On the analysis of diffuse reflectance measurements to estimate the optical properties of amorphous porous carbons and semiconductor/carbon catalysts

This study provides a critical analysis on the use of diffuse reflectance spectroscopy and Tauc equation to estimate the optical energy bandgap of semiconductor/carbon composites and amorphous porous carbons. Determination of the energy gap from diffuse reflectance is strongly dependent on the analyst's experience, due to uncertainties related to establish the adequate range to fit the experimental data to Tauc equation, and to identify the type of electronic transitions. Furthermore, its application to strong light absorbing or multiphase materials with several absorbing components is not straightforward, due to the appearance of various curvatures/linear ranges. For such, reporting the linear fitting range used in the diffuse reflectance spectra is recommended to avoid miscalculation of a gap value.
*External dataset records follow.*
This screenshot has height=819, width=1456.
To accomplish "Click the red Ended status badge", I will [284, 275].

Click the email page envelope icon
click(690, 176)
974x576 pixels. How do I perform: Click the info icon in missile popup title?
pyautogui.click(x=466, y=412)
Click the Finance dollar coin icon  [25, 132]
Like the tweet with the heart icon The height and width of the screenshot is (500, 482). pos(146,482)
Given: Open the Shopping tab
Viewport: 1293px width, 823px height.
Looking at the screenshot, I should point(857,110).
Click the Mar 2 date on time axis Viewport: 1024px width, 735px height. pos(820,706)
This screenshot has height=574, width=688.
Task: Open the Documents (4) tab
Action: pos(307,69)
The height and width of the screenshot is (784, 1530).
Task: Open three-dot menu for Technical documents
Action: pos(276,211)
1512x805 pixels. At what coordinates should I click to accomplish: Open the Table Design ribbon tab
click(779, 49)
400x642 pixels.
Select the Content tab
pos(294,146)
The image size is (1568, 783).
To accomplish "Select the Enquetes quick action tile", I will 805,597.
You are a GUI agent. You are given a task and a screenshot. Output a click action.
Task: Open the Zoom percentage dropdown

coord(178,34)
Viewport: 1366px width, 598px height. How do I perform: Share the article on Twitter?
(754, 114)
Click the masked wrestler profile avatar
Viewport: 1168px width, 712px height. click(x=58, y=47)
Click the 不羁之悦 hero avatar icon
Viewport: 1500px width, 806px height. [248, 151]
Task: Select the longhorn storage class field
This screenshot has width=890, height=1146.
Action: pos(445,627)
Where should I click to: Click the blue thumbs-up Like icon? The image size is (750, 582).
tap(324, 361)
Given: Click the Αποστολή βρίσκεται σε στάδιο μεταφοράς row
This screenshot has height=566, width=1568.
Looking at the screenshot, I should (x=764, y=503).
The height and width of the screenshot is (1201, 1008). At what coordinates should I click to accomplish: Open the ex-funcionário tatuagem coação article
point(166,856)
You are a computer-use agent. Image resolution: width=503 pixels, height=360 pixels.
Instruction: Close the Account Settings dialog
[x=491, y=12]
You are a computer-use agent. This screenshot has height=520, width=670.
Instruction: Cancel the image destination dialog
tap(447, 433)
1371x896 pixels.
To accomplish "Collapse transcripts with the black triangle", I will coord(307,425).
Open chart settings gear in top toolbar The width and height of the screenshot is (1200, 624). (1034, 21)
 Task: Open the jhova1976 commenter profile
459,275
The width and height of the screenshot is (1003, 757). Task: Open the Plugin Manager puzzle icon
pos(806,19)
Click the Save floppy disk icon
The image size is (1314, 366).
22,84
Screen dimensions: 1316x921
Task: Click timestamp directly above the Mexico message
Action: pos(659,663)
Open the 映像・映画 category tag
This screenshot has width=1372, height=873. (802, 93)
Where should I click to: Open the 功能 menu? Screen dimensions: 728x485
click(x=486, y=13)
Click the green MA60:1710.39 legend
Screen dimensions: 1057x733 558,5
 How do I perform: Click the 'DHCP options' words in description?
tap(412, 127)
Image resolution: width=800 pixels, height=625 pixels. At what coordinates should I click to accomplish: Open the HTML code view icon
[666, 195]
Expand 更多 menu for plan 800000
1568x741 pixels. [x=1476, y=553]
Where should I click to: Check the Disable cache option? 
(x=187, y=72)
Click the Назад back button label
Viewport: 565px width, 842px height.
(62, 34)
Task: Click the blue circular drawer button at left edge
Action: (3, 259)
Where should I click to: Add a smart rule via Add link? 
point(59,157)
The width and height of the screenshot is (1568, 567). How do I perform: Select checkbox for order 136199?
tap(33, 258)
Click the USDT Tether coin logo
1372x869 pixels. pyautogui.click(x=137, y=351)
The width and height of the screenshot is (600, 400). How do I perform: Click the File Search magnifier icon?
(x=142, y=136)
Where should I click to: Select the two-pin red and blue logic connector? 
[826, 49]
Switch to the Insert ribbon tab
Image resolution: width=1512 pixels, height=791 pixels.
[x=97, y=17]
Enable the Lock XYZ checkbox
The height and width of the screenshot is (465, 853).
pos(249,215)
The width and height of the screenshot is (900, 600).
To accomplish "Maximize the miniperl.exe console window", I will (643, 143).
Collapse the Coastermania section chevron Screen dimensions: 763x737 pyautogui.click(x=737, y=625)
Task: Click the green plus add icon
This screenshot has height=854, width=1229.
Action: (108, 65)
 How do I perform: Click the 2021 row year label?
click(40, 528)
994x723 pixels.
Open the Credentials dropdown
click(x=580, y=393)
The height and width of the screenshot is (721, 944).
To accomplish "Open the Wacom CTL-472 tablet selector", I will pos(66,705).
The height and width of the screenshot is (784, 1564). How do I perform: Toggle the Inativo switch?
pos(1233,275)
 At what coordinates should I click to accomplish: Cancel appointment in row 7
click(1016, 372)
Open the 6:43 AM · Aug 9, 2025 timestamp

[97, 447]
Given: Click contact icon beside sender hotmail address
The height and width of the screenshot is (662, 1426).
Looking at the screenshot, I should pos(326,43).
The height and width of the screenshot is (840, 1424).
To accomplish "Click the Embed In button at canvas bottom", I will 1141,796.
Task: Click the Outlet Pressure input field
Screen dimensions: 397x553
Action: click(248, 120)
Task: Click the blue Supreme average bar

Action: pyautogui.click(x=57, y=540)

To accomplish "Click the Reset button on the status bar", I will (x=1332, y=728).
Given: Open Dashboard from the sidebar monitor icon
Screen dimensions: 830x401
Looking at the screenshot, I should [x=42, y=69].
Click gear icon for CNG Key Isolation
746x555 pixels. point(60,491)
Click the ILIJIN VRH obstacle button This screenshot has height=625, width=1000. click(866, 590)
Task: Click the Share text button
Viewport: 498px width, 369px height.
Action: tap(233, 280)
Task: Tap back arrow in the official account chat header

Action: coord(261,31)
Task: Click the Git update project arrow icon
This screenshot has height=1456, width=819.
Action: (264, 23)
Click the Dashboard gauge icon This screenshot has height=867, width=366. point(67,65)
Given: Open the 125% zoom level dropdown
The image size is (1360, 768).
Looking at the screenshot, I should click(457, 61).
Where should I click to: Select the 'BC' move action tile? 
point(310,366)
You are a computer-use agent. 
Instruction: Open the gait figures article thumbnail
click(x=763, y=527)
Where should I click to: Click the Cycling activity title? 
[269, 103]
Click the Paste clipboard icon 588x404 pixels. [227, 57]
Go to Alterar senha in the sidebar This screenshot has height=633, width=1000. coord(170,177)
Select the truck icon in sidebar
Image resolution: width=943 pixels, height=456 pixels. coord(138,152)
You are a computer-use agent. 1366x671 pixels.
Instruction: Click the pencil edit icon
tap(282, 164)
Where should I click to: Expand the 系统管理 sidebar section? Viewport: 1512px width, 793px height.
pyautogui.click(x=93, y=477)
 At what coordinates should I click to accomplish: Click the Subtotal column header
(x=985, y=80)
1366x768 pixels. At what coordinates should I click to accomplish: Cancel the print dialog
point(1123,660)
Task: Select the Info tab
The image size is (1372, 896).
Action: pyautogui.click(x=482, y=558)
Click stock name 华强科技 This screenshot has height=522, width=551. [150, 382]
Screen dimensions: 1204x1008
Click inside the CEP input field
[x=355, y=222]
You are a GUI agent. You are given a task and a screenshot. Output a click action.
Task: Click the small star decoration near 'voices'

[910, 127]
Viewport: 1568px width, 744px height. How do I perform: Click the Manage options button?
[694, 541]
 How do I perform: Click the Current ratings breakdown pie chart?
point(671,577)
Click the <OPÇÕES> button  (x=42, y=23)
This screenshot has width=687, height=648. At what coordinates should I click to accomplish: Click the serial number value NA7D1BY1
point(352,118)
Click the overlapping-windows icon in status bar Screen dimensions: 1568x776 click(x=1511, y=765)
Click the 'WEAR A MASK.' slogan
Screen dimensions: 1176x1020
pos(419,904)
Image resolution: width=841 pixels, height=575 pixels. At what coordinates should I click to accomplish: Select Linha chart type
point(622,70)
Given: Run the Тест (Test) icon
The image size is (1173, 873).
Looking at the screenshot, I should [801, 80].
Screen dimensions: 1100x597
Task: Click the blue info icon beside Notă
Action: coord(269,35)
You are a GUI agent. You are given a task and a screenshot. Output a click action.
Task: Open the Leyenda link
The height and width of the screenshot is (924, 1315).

For materials absorbing in the visible range (e.g., displaced onset in Tauc representation), a double-linear fitting must be used in the extrapolation of [F(R infinity)hv](1/n) to avoid underestimation of E-g values. For amorphous porous carbons, different optical responses were obtained from the diffuse reflectance spectra recorded upon dilution with a non-absorbing matrix. The application of Tauc equation (indirect transitions) to data rendered bandgap values ranging between 1.5-2.3 eV for fourteen carbons, which are in agreement with those reported for these materials.